Text passage:
You are viewing a plain text version of this content. The canonical link for it is here.
Posted to dev@beam.apache.org by Eugene Kirpichov <ki...@google.com.INVALID> on 2017/10/26 21:24:33 UTC

The trouble with DisplayData tests

Hello,

DisplayData is currently in an odd position:
- Dataflow is the only runner that supports it at all [1]
- Dataflow supports it only for primitive transforms, but discards it for
composite transforms [2](which is quite problematic for very complex but
commonly used composite transforms, such as TextIO.write() and
BigQueryIO.write())
- There are a lot of tests testing display data of composite transforms -
these tests are currently testing something that is a no-op in production;
and these tests often are a maintenance burden when refactoring a transform.

What should we do about this? I see two options:
- Publish guidance for library authors that Beam is not currently ready for
supporting HasDisplayData on composite transforms, and you shouldn't bother
implementing or testing it (though you can implement it on primitive
transforms of course - which is basically just Read.from(Source) and ParDo)
- Say that people should be implementing and testing this feature
nevertheless, and promise that Beam runners are going to make it "worth it"
(not be a no-op) in the foreseeable future.

[1]
https://lists.apache.org/thread.html/53b33f17d981054ed198af0351196907bf147b6acf16160dbf395b62@%3Cdev.beam.apache.org%3E
[2] https://issues.apache.org/jira/browse/BEAM-366

Re: The trouble with DisplayData tests

Posted by Lukasz Cwik <lc...@google.com.INVALID>.

Your objective: Please write out, word for word, the part of the DisplayData post that opens with the words containing "- There are" and closes with "the foreseeable future.".

Records:

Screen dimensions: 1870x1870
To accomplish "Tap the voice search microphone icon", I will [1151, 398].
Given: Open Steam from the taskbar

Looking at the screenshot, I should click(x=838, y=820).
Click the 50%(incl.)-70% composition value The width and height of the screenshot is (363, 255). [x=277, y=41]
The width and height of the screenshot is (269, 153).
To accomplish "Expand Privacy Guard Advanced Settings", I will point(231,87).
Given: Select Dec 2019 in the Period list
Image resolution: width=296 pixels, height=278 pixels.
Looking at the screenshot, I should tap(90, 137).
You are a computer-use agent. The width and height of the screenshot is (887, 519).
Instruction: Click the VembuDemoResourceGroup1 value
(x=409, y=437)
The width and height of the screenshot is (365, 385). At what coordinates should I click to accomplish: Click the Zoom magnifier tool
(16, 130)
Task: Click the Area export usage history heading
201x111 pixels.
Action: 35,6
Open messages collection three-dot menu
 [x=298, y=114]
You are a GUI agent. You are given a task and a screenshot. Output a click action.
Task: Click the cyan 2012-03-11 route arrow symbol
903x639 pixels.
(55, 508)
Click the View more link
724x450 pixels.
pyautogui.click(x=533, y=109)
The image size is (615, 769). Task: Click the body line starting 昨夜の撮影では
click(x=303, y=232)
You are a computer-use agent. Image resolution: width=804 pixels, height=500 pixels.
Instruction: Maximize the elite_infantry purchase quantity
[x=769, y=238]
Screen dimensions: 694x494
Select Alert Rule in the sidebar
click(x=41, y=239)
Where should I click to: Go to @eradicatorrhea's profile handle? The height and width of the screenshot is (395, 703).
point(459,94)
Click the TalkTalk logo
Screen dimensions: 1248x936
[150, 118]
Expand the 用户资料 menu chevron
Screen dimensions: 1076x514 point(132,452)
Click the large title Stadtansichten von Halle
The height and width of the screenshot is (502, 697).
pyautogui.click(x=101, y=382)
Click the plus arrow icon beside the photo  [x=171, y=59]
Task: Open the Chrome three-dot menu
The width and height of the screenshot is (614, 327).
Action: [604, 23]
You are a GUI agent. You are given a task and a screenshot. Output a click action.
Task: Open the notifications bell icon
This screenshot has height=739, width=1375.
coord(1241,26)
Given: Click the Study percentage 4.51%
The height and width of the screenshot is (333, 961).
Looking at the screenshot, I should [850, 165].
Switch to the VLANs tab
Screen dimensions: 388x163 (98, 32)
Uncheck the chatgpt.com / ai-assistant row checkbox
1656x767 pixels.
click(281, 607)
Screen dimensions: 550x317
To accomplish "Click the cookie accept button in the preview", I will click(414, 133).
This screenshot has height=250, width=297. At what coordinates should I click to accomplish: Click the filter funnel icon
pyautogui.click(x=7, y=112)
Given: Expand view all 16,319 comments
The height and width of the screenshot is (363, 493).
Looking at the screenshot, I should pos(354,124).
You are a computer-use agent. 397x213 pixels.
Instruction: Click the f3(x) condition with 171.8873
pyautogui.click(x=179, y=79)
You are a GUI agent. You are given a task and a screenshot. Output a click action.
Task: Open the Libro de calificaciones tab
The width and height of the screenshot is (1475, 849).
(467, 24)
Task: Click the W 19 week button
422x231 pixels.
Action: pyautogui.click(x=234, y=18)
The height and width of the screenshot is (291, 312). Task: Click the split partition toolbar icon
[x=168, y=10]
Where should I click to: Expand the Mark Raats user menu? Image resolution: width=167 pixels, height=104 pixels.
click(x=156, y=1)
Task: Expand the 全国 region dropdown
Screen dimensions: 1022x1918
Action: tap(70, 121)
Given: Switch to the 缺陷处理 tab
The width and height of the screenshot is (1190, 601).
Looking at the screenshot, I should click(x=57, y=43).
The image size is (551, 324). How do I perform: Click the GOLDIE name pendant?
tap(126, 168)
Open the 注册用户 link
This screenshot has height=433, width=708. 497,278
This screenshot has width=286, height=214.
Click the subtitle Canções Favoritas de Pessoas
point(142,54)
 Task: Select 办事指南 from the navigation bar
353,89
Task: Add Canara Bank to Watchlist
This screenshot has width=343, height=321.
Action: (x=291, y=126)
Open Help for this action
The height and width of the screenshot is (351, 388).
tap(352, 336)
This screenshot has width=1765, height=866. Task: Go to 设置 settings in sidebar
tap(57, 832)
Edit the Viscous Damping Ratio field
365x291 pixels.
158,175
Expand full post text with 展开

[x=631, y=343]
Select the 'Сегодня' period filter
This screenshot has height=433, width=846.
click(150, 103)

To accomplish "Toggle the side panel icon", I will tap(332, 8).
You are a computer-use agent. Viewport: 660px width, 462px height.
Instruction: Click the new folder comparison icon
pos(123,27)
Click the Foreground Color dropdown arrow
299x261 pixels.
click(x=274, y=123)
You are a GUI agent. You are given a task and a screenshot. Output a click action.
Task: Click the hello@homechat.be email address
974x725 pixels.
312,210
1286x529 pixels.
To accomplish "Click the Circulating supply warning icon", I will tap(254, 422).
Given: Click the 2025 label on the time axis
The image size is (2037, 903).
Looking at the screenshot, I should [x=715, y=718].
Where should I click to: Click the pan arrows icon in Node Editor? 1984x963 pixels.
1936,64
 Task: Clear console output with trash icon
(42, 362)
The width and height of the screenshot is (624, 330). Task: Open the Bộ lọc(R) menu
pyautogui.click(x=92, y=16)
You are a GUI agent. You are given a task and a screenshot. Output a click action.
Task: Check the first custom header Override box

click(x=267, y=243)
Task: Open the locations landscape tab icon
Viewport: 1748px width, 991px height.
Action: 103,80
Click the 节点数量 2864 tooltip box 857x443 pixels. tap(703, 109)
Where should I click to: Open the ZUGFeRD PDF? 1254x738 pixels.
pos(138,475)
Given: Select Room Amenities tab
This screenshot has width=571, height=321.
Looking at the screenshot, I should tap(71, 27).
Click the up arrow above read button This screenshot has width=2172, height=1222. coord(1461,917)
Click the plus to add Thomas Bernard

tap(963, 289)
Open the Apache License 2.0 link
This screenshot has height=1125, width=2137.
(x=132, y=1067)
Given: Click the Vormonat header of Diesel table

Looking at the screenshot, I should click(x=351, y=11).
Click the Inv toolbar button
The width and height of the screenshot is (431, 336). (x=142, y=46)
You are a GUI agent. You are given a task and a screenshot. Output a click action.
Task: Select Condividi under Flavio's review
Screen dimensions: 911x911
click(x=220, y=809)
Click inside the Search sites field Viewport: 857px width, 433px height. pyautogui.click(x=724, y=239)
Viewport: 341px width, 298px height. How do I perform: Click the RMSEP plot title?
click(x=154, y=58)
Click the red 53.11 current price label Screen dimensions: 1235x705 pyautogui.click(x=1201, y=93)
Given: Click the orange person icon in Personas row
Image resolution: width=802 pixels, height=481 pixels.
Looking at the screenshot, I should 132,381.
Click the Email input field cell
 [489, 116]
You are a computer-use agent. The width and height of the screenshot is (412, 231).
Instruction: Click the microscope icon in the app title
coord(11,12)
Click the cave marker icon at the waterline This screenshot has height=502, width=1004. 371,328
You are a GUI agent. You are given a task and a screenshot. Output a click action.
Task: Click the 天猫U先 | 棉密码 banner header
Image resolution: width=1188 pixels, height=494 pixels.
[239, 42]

Result:
- There are a lot of tests testing display data of composite transforms -
these tests are currently testing something that is a no-op in production;
and these tests often are a maintenance burden when refactoring a transform.

What should we do about this? I see two options:
- Publish guidance for library authors that Beam is not currently ready for
supporting HasDisplayData on composite transforms, and you shouldn't bother
implementing or testing it (though you can implement it on primitive
transforms of course - which is basically just Read.from(Source) and ParDo)
- Say that people should be implementing and testing this feature
nevertheless, and promise that Beam runners are going to make it "worth it"
(not be a no-op) in the foreseeable future.